* _YOUR TASK_
Copy out each line of the data below in which "arrow" appears.
+++ RECORDS PROVIDED +++
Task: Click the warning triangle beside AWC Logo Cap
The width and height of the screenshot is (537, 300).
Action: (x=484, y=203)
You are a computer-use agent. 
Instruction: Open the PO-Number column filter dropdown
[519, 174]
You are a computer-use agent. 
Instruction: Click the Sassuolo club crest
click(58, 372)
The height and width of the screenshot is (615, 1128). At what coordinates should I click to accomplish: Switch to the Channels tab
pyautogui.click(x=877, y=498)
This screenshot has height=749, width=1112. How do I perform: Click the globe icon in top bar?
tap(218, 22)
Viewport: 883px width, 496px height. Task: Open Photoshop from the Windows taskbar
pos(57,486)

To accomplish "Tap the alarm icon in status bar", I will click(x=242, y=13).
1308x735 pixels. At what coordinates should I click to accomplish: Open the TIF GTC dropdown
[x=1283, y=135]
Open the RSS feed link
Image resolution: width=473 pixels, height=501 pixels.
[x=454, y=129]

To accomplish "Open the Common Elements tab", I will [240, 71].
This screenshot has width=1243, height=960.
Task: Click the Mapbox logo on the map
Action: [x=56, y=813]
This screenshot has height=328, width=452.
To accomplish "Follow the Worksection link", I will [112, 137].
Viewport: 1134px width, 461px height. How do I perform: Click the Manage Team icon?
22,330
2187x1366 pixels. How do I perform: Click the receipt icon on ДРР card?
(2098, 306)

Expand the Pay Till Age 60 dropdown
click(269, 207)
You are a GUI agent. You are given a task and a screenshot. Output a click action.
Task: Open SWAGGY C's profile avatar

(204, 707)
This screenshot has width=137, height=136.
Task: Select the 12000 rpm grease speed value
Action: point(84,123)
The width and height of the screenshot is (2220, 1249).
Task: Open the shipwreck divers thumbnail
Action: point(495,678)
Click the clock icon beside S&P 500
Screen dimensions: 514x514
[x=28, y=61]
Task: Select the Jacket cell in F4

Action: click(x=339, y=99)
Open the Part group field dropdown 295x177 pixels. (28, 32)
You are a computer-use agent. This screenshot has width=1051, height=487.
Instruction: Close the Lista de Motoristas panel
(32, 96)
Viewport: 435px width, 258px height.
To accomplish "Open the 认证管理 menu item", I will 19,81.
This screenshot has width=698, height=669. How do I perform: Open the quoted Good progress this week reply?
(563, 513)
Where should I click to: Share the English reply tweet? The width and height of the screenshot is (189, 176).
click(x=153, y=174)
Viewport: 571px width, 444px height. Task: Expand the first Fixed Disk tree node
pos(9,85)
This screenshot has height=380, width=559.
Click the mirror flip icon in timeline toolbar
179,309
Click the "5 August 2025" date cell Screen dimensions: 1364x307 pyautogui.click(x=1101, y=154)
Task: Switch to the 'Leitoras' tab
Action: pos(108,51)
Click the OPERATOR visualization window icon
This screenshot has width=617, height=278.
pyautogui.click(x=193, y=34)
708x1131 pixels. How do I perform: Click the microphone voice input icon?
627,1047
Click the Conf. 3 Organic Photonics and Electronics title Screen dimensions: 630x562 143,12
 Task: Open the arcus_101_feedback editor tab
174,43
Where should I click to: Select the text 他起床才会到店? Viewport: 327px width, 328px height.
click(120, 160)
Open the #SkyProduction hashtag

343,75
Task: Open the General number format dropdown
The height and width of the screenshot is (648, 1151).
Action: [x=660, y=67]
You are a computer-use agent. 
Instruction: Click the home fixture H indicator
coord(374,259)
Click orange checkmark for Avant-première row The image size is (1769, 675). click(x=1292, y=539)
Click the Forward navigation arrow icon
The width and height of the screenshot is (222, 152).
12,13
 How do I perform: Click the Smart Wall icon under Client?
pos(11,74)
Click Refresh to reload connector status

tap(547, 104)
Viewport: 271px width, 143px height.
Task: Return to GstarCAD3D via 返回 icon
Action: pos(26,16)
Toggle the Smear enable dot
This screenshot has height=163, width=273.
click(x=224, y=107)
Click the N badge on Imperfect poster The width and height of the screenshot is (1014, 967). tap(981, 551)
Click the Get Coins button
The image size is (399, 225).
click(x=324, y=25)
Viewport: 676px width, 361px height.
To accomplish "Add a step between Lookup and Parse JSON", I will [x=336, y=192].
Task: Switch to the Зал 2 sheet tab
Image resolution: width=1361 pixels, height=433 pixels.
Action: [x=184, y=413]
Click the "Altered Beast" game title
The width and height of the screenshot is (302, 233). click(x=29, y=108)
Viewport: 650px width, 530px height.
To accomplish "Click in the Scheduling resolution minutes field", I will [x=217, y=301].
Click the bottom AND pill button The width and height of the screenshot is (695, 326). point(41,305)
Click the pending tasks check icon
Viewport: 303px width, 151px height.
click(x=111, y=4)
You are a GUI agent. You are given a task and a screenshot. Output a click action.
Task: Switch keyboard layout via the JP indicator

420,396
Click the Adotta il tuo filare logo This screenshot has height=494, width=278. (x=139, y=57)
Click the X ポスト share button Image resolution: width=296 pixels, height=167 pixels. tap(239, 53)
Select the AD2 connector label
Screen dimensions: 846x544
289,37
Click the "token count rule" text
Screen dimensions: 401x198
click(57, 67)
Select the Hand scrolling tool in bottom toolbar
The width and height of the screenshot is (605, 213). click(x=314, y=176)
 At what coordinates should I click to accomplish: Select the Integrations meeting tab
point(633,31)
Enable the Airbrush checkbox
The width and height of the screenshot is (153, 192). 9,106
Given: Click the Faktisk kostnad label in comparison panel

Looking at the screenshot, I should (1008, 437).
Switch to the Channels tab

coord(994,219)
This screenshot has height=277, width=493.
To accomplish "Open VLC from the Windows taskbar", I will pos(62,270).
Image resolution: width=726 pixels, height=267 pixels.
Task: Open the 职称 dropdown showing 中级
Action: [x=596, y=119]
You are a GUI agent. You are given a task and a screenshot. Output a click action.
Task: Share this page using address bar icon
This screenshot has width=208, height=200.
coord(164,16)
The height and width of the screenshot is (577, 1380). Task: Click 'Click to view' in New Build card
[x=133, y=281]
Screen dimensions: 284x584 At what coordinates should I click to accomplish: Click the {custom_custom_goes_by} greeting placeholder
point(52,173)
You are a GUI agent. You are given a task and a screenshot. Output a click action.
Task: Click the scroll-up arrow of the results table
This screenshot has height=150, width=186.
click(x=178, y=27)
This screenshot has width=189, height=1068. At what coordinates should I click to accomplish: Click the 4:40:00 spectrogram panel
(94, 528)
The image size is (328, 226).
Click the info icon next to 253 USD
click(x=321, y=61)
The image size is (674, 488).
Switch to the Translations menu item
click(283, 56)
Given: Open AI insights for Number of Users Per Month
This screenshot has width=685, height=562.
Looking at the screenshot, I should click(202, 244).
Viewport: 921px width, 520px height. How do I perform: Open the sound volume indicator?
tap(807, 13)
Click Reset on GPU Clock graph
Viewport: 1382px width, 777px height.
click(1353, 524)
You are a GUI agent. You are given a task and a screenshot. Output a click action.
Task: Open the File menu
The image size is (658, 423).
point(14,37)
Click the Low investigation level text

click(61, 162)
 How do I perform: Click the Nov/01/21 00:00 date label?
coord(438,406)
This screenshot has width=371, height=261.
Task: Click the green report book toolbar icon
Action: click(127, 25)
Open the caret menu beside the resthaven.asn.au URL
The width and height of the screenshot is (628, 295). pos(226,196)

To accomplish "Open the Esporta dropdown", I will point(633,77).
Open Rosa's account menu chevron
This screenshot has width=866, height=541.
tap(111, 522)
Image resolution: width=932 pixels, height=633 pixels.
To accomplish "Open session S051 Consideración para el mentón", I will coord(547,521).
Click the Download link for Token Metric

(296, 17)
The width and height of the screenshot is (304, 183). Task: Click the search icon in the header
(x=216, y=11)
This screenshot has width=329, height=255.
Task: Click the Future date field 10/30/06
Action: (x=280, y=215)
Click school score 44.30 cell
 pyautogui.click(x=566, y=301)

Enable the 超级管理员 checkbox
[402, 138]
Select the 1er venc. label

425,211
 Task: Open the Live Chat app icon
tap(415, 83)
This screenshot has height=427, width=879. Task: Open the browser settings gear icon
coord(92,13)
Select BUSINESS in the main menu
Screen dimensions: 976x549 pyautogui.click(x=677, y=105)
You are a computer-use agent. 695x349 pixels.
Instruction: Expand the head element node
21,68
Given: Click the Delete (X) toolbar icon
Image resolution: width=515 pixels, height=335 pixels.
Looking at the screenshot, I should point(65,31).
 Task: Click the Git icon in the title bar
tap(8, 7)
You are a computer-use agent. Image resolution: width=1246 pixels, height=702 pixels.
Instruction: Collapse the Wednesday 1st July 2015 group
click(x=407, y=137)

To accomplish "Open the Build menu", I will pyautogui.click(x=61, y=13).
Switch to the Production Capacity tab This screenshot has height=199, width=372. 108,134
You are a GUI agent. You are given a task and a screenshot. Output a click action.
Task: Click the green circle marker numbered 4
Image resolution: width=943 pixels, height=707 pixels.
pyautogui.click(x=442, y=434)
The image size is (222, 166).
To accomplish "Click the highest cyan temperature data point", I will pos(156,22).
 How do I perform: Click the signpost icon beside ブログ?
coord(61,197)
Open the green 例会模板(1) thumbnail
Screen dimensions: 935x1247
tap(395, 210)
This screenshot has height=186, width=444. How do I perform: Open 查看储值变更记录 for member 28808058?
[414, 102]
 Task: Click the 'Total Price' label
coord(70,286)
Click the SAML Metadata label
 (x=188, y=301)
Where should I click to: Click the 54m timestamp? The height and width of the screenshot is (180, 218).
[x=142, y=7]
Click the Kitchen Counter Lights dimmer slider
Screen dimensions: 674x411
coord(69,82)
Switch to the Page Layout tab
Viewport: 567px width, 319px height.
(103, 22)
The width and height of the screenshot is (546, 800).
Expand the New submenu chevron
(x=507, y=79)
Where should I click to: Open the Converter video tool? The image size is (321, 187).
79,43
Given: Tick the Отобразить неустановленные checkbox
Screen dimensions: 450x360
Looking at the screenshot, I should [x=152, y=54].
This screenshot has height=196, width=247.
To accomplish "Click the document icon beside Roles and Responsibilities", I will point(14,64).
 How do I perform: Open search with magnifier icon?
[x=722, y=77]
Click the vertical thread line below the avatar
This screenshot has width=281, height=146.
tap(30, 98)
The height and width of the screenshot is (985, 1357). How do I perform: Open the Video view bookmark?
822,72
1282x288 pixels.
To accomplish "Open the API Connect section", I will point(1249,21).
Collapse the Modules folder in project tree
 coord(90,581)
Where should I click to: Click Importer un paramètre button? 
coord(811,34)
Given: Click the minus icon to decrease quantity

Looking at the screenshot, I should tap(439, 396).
+++
* _EXERCISE SOLUTION_
Click the Forward navigation arrow icon
Task: Click the scroll-up arrow of the results table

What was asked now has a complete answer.